Over the past few days, I have been able to see my life from a great height, like a landscape, and a sense of the connectedness of all its components has deepened in me. It doesn't mean that life is over for me. On the contrary, I feel extremely alive, and I want and hope to achieve even deeper friendship in the remaining time, to say goodbye to everyone I love, to write something else, to travel, if I have enough strength, to reach new levels of understanding and meaning.
This will require audacity, clarity and directness of speech. I will have to get clarity in my relationship with the world. But I will have time for fun (and even for some stupidity).
I suddenly feel focused and see a perspective. There is no time for anything insignificant. I have to focus on myself, on my work and on my friends.

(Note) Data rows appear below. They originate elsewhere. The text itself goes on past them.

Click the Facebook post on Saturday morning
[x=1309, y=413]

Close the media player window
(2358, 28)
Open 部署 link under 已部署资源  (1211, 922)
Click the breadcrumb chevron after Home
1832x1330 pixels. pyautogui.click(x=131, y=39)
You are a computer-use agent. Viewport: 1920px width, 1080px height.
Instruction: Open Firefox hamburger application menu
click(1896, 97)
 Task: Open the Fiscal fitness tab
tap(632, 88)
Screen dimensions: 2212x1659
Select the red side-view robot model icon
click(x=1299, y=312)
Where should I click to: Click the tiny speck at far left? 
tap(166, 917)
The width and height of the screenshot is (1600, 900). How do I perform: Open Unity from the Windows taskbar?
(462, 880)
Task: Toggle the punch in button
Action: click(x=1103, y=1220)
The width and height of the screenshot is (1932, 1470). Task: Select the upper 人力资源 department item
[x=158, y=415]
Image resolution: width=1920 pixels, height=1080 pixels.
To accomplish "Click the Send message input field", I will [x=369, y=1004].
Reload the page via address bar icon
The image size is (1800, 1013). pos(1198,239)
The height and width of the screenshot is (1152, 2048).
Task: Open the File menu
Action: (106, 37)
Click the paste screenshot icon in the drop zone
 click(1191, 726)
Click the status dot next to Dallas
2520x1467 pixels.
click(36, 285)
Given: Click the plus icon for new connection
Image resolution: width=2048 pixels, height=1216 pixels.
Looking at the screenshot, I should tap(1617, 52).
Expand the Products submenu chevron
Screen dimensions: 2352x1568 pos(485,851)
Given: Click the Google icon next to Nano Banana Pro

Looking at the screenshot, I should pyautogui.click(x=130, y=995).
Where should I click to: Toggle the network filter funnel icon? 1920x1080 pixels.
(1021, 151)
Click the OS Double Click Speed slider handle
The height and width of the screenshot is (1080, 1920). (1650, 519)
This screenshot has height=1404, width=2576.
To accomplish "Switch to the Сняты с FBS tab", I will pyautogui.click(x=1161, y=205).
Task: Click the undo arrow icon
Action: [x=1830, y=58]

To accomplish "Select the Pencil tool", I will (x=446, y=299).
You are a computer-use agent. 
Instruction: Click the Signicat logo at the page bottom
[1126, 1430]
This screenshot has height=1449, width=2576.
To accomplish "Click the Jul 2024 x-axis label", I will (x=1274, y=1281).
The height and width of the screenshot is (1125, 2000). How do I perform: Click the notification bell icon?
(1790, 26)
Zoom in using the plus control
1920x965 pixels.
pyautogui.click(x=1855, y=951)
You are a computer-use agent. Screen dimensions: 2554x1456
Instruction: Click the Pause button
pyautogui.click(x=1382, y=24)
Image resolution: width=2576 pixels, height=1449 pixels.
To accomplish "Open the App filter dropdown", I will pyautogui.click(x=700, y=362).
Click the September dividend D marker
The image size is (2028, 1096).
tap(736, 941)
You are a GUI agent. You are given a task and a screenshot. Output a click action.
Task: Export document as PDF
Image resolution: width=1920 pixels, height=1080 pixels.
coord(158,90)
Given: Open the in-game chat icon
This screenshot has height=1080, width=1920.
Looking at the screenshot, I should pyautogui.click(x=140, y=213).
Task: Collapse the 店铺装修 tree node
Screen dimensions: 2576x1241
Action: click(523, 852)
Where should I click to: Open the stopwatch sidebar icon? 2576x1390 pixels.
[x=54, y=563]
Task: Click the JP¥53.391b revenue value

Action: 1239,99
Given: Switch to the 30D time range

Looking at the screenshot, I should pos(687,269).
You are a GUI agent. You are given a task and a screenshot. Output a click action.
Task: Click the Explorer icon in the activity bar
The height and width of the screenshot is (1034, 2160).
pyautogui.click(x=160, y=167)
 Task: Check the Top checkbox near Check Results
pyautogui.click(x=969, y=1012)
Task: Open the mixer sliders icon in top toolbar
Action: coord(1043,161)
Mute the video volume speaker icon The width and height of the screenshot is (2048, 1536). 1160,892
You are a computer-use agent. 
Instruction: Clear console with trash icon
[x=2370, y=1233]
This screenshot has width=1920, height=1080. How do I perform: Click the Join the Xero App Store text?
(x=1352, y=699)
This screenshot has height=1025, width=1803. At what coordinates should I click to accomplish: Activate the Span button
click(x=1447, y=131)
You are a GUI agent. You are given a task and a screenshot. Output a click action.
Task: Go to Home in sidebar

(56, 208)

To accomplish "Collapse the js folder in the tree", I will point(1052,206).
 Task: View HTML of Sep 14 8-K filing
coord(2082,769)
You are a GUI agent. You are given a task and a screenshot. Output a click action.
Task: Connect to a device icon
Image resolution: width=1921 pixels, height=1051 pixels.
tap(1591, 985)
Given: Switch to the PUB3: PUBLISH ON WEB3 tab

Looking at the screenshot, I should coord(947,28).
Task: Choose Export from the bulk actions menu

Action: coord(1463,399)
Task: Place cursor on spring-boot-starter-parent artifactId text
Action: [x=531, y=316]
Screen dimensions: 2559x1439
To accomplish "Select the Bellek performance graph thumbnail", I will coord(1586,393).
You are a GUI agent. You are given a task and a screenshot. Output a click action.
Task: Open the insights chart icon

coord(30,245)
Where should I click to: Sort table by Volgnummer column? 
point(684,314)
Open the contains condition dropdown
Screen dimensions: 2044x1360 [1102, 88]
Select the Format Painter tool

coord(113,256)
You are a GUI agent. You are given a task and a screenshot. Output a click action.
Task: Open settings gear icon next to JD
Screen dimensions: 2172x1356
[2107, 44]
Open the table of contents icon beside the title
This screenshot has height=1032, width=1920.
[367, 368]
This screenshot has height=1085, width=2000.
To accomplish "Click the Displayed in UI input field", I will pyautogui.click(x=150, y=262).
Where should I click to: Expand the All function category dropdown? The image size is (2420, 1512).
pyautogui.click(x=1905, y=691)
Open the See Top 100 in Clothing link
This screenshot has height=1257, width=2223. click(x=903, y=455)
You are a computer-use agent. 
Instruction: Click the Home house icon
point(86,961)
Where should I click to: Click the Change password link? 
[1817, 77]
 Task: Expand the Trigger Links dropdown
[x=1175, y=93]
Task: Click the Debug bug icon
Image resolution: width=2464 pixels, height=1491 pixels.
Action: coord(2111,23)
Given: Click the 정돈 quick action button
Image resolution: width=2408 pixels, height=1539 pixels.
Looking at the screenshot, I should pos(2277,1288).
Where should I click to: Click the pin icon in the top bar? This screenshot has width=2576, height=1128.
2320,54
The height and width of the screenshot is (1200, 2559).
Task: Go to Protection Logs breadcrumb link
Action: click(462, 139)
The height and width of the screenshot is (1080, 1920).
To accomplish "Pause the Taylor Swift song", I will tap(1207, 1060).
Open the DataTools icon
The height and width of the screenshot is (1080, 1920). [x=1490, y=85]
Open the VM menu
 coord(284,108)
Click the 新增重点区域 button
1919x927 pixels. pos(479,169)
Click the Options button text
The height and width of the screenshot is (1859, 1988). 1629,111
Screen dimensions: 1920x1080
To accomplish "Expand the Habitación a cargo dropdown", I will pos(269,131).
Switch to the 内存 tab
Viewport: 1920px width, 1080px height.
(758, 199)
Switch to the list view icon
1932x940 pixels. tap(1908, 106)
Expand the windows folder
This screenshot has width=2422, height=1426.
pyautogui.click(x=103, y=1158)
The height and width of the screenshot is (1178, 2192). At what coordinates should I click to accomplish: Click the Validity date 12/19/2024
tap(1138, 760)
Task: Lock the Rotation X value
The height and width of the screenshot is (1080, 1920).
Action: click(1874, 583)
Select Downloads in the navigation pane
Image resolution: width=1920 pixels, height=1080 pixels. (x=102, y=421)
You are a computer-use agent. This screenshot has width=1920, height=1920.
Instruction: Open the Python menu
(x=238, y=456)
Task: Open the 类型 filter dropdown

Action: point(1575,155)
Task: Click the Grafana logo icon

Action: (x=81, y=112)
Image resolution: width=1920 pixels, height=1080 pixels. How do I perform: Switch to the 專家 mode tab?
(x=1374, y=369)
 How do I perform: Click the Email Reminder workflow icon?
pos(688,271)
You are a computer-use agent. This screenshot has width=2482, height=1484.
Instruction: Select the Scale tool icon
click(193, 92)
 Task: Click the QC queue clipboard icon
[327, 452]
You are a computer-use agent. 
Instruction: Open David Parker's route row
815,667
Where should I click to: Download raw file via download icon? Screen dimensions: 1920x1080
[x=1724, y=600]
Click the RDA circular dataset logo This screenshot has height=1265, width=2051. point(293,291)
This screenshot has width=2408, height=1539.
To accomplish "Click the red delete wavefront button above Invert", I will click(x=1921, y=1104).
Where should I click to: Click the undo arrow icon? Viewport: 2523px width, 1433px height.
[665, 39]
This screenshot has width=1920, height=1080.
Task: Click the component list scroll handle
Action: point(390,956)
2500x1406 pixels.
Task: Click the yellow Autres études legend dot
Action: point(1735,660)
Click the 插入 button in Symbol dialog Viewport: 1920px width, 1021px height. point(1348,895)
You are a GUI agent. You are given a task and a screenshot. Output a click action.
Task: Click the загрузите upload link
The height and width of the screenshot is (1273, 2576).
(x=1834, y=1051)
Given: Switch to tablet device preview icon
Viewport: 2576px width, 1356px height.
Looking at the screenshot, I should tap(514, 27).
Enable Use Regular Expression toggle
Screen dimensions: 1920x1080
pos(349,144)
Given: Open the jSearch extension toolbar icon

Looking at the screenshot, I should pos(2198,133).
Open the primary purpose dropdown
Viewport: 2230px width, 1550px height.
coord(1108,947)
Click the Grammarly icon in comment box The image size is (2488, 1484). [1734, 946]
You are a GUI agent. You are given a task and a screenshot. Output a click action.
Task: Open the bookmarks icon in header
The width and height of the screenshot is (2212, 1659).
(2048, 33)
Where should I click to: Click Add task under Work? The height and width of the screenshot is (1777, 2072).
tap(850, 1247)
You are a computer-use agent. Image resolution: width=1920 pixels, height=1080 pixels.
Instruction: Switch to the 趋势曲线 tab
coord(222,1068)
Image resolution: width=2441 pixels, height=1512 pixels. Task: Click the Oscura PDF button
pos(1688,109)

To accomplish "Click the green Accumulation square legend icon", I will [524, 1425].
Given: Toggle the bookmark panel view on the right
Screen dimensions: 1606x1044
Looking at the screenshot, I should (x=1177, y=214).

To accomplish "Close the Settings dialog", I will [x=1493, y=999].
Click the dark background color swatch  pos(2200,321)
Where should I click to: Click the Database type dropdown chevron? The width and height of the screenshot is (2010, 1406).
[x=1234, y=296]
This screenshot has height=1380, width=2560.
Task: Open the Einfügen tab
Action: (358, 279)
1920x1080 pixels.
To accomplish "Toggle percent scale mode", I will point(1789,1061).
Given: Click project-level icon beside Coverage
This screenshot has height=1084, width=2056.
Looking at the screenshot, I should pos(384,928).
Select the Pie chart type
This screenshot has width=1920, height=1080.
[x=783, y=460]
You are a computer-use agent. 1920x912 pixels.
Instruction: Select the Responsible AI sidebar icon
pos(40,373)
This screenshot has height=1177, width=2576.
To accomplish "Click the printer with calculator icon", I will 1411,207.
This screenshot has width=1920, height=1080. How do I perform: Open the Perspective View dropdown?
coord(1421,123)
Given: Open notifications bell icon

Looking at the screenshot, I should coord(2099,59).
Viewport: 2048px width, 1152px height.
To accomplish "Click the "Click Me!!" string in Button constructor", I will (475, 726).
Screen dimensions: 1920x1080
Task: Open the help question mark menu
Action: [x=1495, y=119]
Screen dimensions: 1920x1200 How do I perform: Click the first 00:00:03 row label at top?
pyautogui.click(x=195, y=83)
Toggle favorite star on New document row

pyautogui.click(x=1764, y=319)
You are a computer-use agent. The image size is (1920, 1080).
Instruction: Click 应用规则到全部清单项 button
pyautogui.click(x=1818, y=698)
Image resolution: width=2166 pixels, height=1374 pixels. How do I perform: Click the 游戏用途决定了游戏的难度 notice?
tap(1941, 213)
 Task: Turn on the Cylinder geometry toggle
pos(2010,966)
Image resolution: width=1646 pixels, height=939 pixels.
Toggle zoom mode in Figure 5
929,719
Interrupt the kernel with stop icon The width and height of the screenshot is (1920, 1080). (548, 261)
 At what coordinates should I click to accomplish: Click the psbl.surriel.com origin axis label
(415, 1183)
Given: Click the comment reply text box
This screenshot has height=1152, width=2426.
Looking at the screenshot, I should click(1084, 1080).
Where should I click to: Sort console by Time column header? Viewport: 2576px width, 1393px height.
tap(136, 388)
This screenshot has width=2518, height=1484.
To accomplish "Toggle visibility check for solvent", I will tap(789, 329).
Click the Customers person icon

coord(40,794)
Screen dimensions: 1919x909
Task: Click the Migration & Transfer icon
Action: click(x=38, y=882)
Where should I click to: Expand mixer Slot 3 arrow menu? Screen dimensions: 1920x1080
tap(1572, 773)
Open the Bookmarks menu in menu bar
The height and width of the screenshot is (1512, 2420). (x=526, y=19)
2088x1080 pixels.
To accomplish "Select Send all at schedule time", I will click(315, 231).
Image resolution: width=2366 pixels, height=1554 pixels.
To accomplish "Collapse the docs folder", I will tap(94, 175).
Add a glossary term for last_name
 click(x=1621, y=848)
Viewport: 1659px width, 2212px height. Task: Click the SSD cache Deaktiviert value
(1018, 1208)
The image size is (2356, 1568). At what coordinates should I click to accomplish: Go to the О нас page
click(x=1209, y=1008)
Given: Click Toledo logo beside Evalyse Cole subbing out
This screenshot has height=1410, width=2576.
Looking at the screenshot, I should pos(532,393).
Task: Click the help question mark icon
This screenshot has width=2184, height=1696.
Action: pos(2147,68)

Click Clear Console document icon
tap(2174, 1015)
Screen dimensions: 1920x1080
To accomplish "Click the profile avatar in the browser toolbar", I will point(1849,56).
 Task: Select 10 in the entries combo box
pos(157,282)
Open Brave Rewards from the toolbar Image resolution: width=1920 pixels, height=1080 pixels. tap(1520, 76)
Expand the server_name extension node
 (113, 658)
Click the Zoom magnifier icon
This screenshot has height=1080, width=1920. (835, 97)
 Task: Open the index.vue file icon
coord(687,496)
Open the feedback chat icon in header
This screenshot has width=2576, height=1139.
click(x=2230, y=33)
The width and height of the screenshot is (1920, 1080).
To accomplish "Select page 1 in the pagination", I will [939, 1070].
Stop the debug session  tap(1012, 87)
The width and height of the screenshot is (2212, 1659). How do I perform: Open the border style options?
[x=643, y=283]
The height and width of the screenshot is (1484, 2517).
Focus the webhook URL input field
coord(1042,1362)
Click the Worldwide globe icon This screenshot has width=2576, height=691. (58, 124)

I won't be watching the news in the evenings anymore. I will no longer waste my attention on politics or arguments about global warming.
This is not indifference, but lack of affection: I am still deeply concerned about the situation in the Middle East, global warming, and growing inequality. But it's not my business anymore — these things belong to the future. I am delighted when I meet gifted young people — even those who have done a biopsy and diagnosed me. I feel that the future is in good hands.
In the last ten years, I have been paying more and more attention to the deaths of my contemporaries. My generation is on the way out, and every death seemed to me a break, cutting off a part of myself. There will be no more people like us. But there will never be people like you. When people die, they can't be replaced. They leave holes that cannot be filled, because the fate — both genetic and neural — of every human being is to become a unique individual, to find his own way, to live his own life, to die his own death.
I can't pretend to be devoid of fear. But my main feeling is gratitude. I loved and was loved. I have been given a lot, and I have given something in return. I read, traveled, thought and wrote. I communicated with the world the way only writers and readers communicate.
And most importantly, I was a sentient being, a thinking animal, on this beautiful planet, and that in itself was a colossal privilege and a huge adventure.